--- La consigne ---
Reprenez le texte sur les enfants de harkis après sa dernière phrase et poursuivez-le.

--- Extrait du texte ---
┌────────

Cet effort ne doit pas faire oublier le sort réservé aux enfants de harkis dont les parents sont toujours en vie. Les harkis et leurs familles ont quitté l'Afrique du Nord dans des conditions particulièrement dramatiques. Souvent victimes de massacres, de pillages et autres exactions, ils ont dû vivre dans des camps. Sur son propre sol, la France n'a pas su les accueillir décemment, et les enfants ont subi des conditions de vie précaires, avec les conséquences néfastes que cela comporte sur leur scolarité. Aujourd'hui ces filles et ces fils de harkis, ces veuves et ces femmes divorcées subissent encore les stigmates de cette période. Le taux de chômage qui frappe les enfants de harkis est très supérieur à la moyenne nationale.

Si j'ai bien conscience de l'effort consenti par le Gouvernement, il me paraîtrait cependant équitable d'allouer une indemnisation aux enfants de harkis, qui subissent encore et malgré eux les conséquences du rapatriement de leurs parents. Je regrette que les amendements que j'ai déposés en ce sens n'aient pu franchir l'obstacle de l'article 40. Je vous serais donc reconnaissant d'accorder à la deuxième génération ainsi qu'aux veuves et aux femmes divorcées des harkis une reconnaissance particulière qui puisse réparer les préjudices moraux subis par cette population.

└────────

--- Matériel fourni ---
┌────────

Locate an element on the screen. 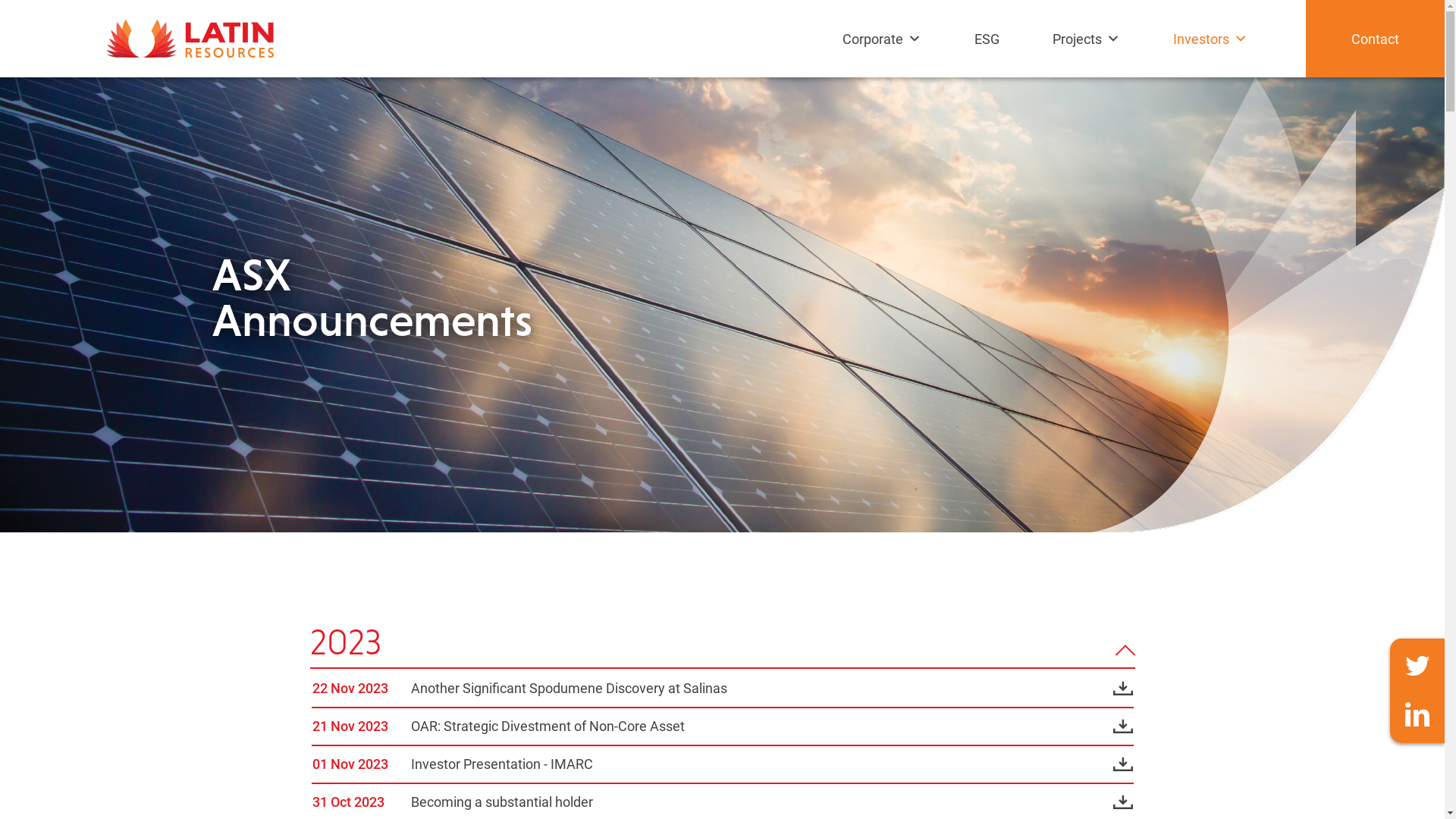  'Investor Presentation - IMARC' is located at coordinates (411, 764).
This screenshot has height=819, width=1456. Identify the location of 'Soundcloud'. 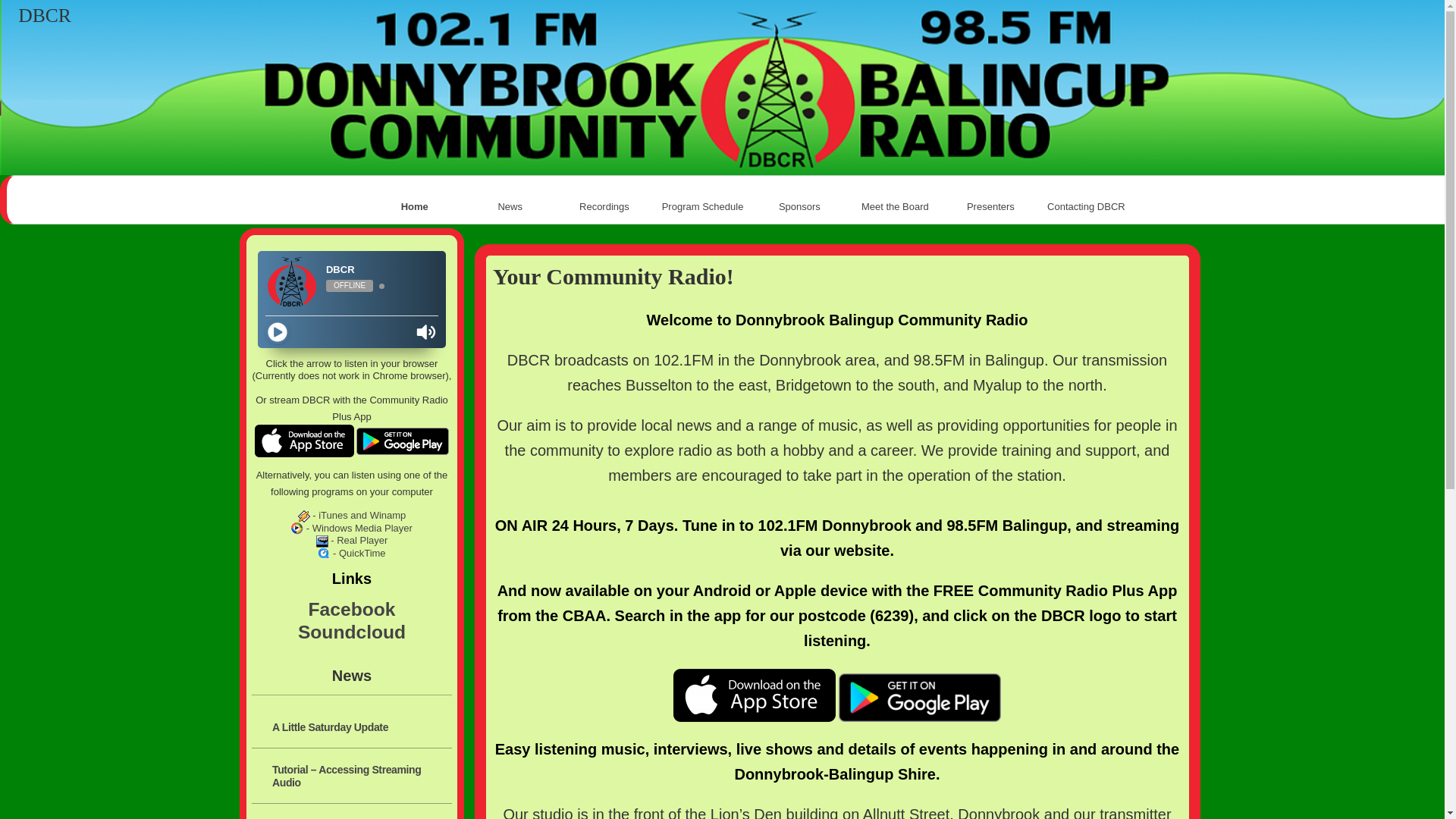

└────────

--- La réponse ---
Je voterai ce texte en l'état et je vous remercie pour l'attention que vous avez apportée à cette cause que vous connaissez bien. (Applaudissements sur les bancs du groupe UMP)

M. le Ministre délégué - Avant de répondre à chacun des orateurs, je souhaite vous remercier pour vos interventions. Je remercie également pour leur soutien les groupes UMP et UDF. Ne doutez pas que tous les rapatriés mesurent l'importance de ce texte.

Je me réjouis qu'au-delà de vos sensibilités et selon vos convictions, vous ayez tous exprimé le respect et la considération que vous portez à nos compatriotes rapatriés. Ce qu'ils ont accompli au nom de la République, au nom de la France, les conditions dramatiques de leur retour, l'accueil qu'ils ont reçu en métropole, tout appelle la considération et l'hommage de la Nation.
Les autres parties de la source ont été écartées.